### Task prompt
Copy each line that includes the string "title" from the material into your answer.

### Records to process
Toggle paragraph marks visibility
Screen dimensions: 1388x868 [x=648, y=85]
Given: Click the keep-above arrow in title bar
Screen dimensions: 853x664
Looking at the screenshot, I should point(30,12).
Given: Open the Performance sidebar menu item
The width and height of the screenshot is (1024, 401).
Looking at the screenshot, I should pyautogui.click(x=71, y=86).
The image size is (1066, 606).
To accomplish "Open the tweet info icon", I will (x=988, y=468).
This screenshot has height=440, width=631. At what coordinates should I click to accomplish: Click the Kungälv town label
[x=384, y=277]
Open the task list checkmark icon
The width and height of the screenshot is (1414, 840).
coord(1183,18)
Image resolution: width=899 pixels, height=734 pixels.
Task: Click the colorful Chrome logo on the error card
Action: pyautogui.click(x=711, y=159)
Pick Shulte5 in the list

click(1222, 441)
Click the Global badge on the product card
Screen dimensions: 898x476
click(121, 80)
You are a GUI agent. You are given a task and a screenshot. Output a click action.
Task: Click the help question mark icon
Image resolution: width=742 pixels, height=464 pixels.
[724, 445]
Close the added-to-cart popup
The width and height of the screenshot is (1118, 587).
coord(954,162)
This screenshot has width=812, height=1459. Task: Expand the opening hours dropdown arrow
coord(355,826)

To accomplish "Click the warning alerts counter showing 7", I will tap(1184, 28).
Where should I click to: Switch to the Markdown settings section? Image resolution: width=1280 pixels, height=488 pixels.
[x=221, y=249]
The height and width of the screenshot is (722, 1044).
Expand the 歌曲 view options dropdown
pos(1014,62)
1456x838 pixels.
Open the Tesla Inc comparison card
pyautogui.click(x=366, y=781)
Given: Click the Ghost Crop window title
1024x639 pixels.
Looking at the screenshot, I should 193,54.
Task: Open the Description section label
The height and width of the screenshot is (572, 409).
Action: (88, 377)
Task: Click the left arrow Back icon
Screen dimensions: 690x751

### Problem solution
Given: Click the keep-above arrow in title bar
Given: Click the Ghost Crop window title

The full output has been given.